Name	Type	Description	Default
`model`	`Any \| list[Any]`	A fitted model, or a list of fitted models for a multi-model side-by-side table.	required
`exponentiate`	`bool \| None`	If `True`, exponentiate point estimates and CI bounds (ORs / HRs / IRRs). `None` (default) auto-selects: `True` for log-link models (Logit / Poisson / Cox / Weibull AFT), `False` otherwise.	`None`
`conf_level`	`float`	Confidence level for the CI column (default 95%).	`0.95`
`digits`	`int`	Decimal places for estimates and CI bounds.	`2`
`labels`	`dict[str, str] \| None`	Mapping from coefficient name → display label. Shared across all models in a multi-model table.	`None`
`intercept`	`bool`	Whether to include the intercept row.	`False`
`estimate_label`	`str \| None`	Custom header label for the estimate column. Defaults to `OR` / `HR` / `IRR` / `β` / `Estimate` based on the detected model family.	`None`
`model_labels`	`list[str] \| None`	For multi-model tables, the spanning-header label for each model (defaults to `Model 1`, `Model 2`, ...).	`None`
`design`	`Any`	Optional :class:`~pysofra.SurveyDesign`. When provided, the fit is re-summarised with cluster-robust standard errors (Taylor linearisation matching `survey::svyglm` to first order). The `data` argument is required for statsmodels models when a design with cluster columns is given.	`None`
`data`	`Any`	Source dataframe — needed only when `design=` references columns that the fitted model didn't already see.	`None`

tbl_uvregression ¶

tbl_uvregression(data: Any, *, outcome: str, predictors: list[str] | None = None, method: Callable[..., Any] | str = 'OLS', method_kwargs: dict[str, Any] | None = None, adjust_for: list[str] | None = None, exponentiate: bool | None = None, conf_level: float = 0.95, digits: int = 2, labels: dict[str, str] | None = None) -> SofraTable

Univariable regression — one model per predictor.

Parameters:

Name	Type	Description	Default
`data`	`Any`	Source dataframe (pandas or polars).	required
`outcome`	`str`	Column name of the response variable.	required
`predictors`	`list[str] \| None`	Predictor columns.

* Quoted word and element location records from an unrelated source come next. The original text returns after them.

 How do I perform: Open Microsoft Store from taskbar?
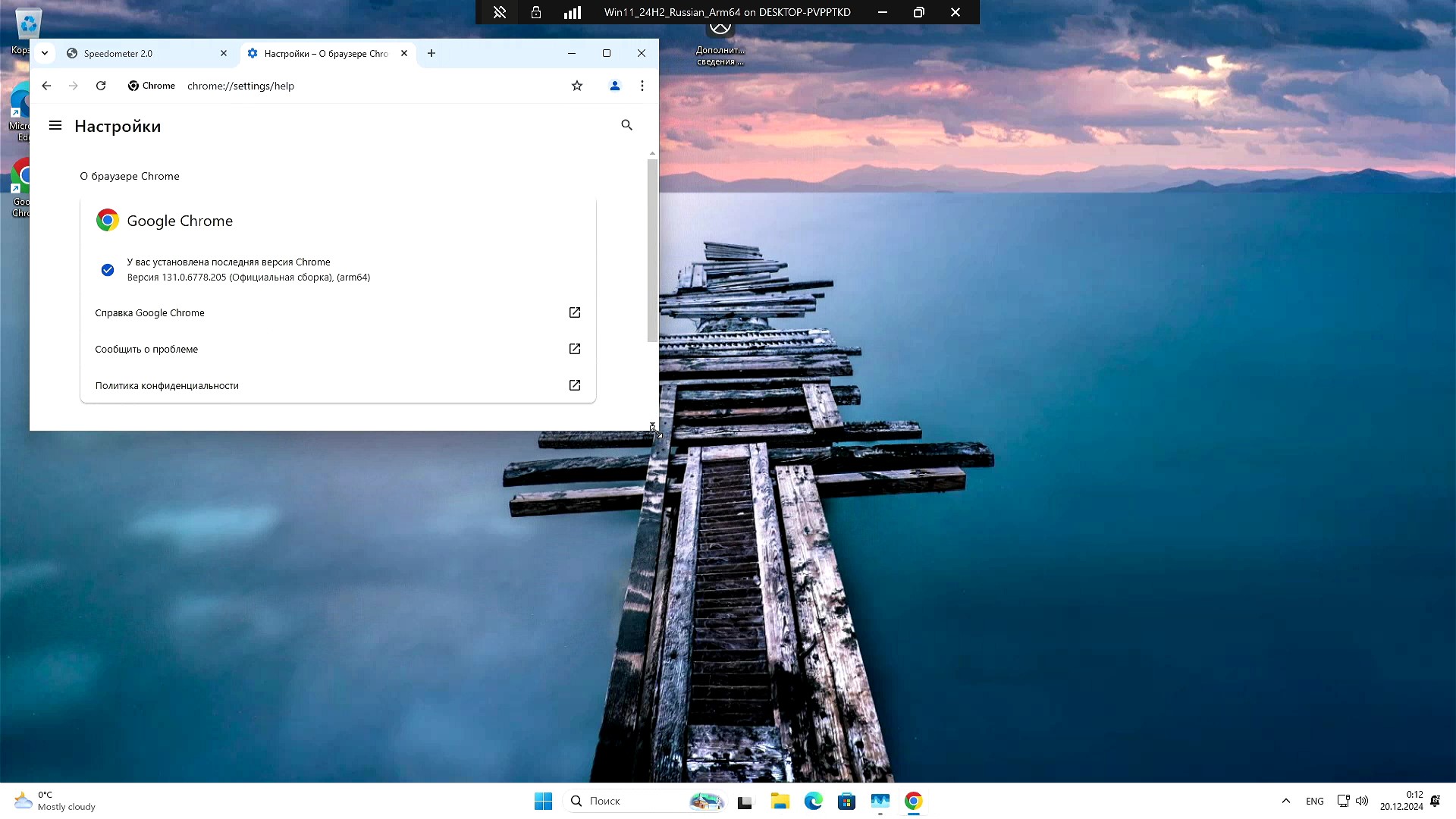coord(846,801)
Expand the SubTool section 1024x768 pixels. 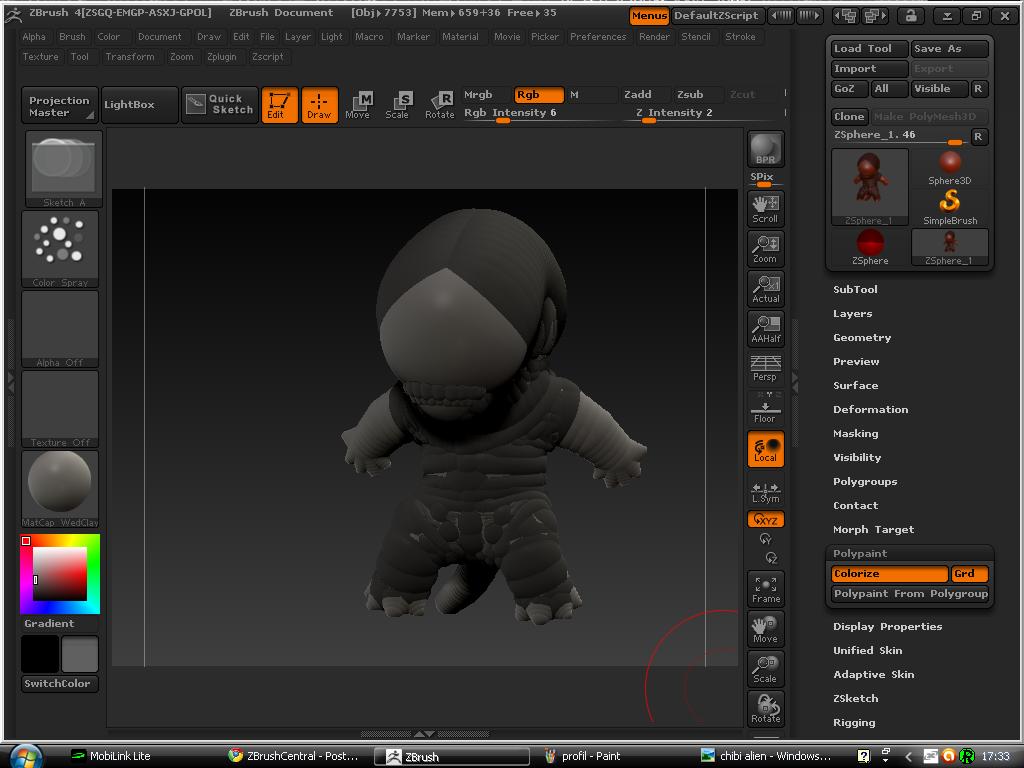(x=855, y=290)
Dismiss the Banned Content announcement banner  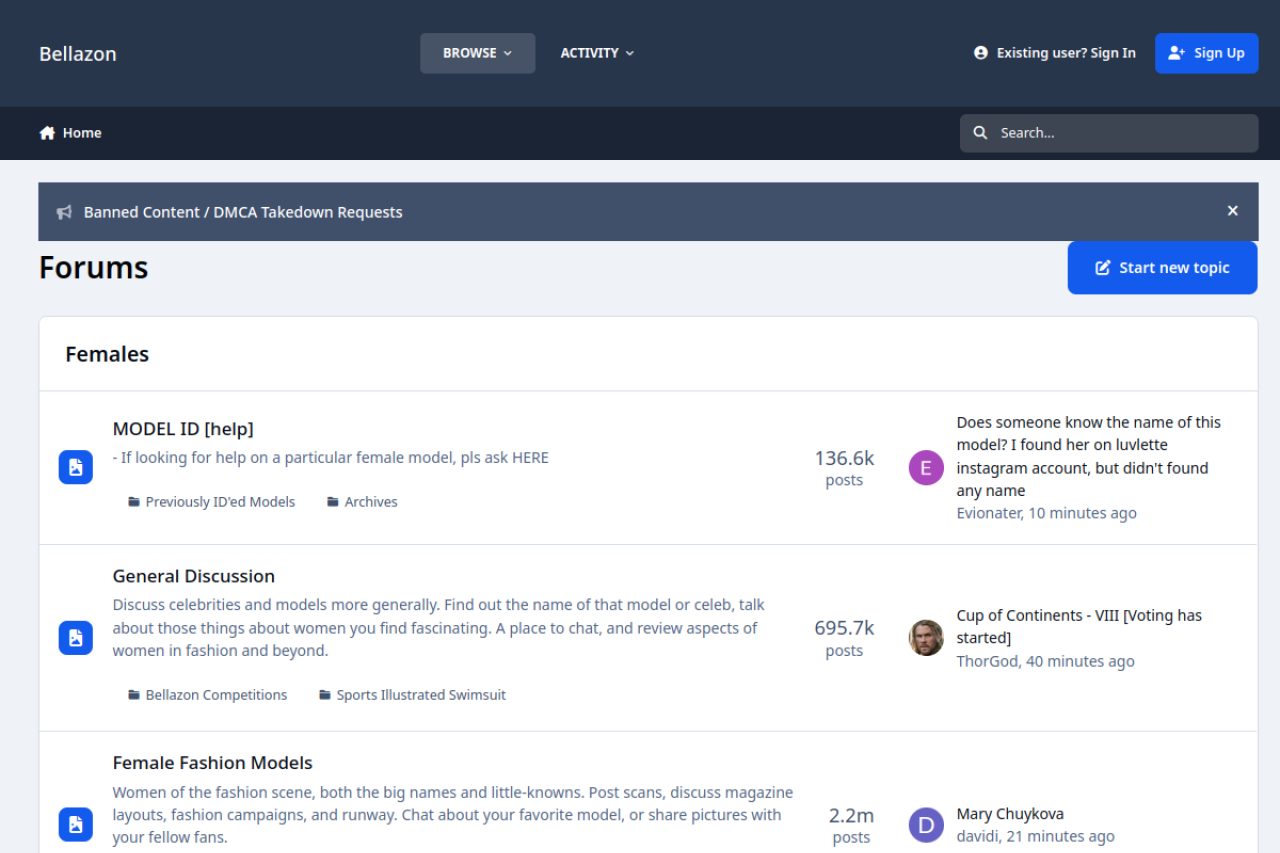click(x=1232, y=211)

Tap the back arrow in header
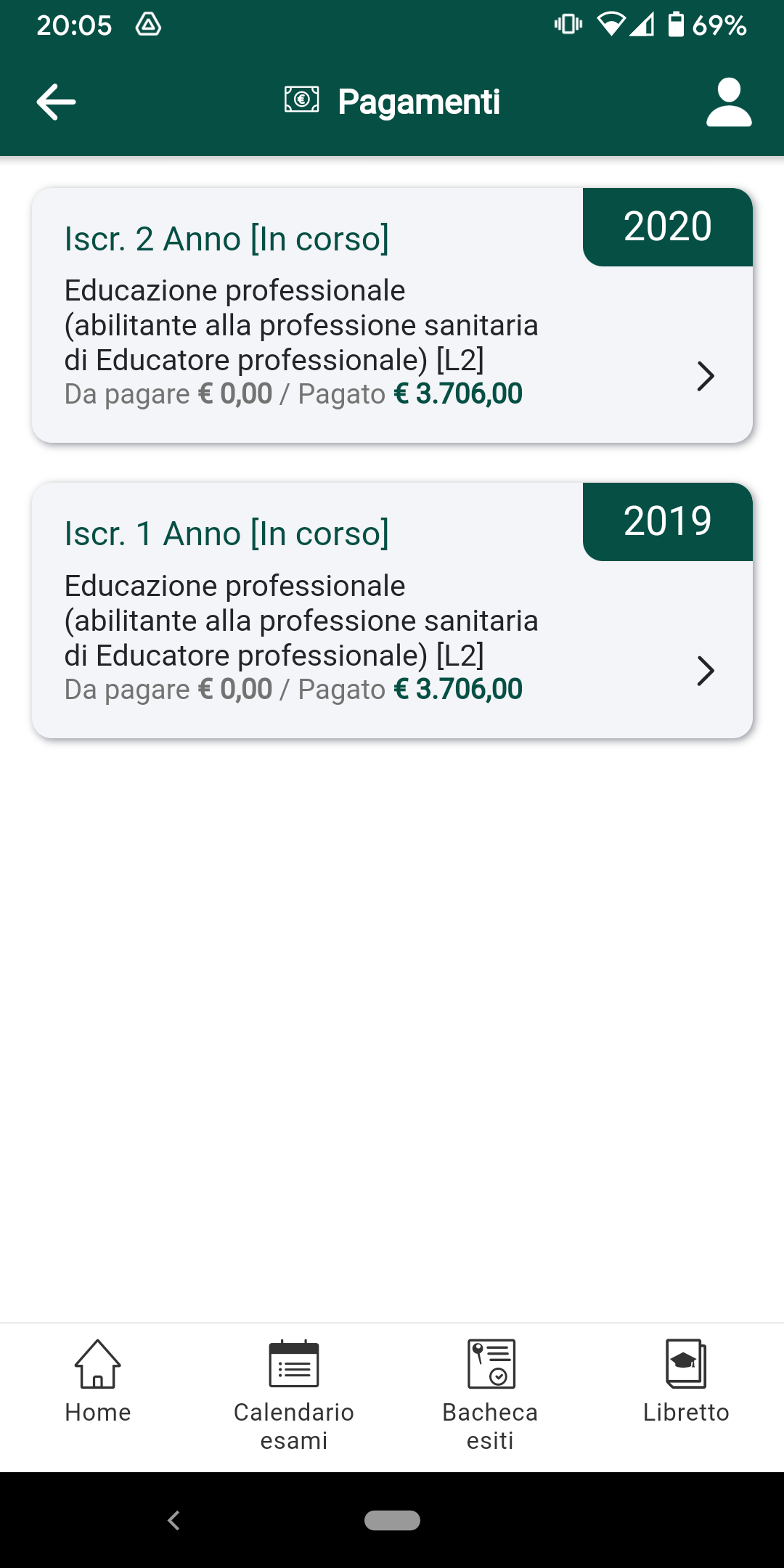click(57, 102)

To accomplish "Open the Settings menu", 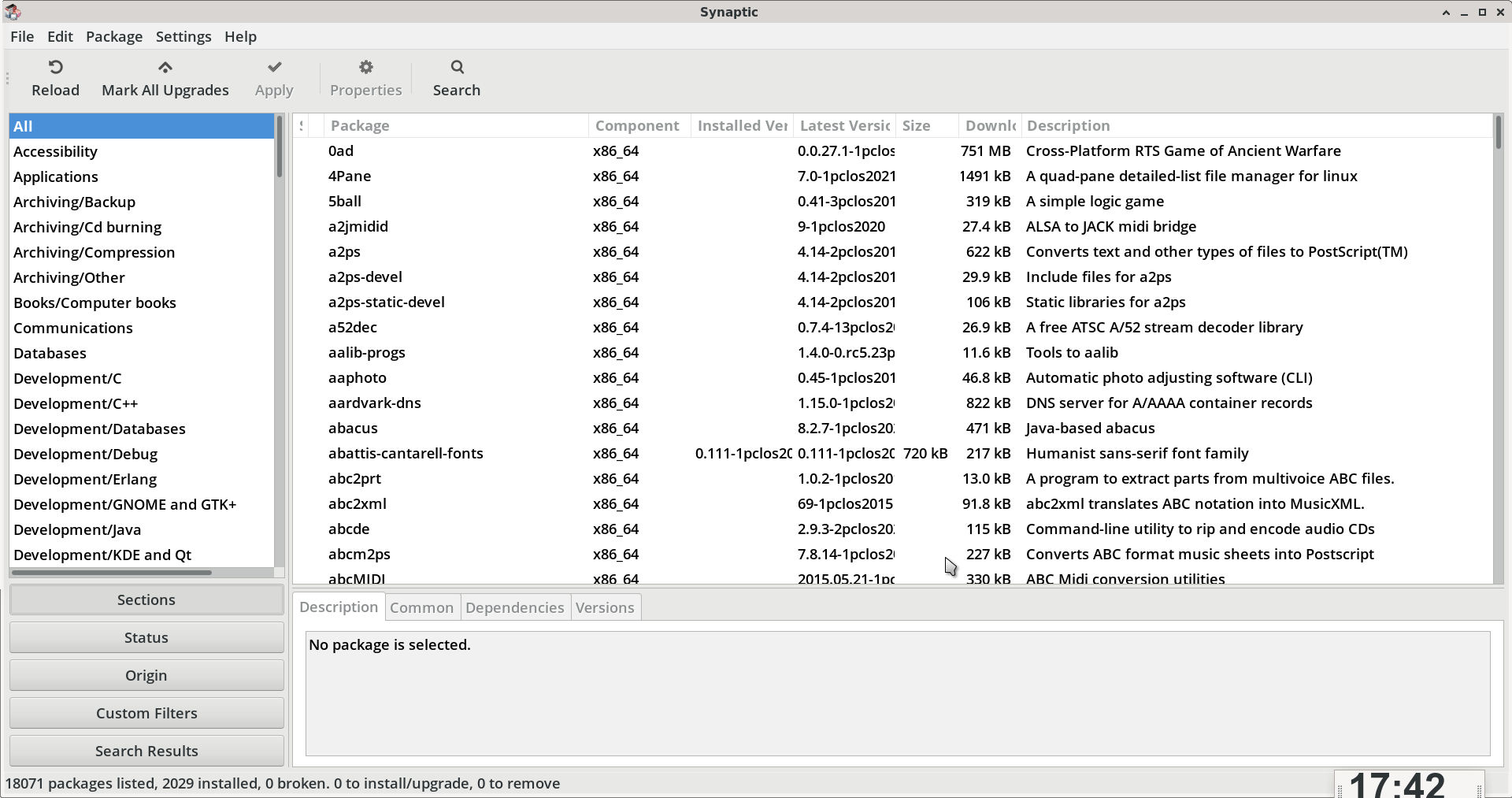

Defaults to every column except `outcome` and any `adjust_for` covariates (numeric and categorical).	`None`
`method`	`Callable[..., Any] \| str`	Either a callable that takes `(y, X)` and returns a fitted statsmodels-style results object, or one of the string aliases `"OLS"`, `"Logit"`, `"Poisson"`, `"GLM"`.	`'OLS'`
`method_kwargs`	`dict[str, Any] \| None`	Extra keyword arguments forwarded to the model class.	`None`
`adjust_for`	`list[str] \| None`	Optional list of covariates included in every univariable fit (matching `gtsummary`'s `include` argument). Adjustment covariates are themselves dummy-encoded if categorical.	`None`
`exponentiate`	`bool \| None`	If `True`, exponentiate point estimates and CI bounds. `None` (default) auto-selects based on the model family.	`None`
`conf_level`	`float`	Confidence level for the CI column.	`0.95`
`digits`	`int`	Decimal places for estimates and CI bounds.	`2`
`labels`	`dict[str, str] \| None`	Mapping from predictor name → display label. Applied to the group-header row for categorical predictors.	`None`

Notes

For a categorical predictor with K levels the result has K rows: a header naming the variable, plus K indented rows (the reference level rendered as — ref, and one row per non-reference level with its estimate / CI / p-value).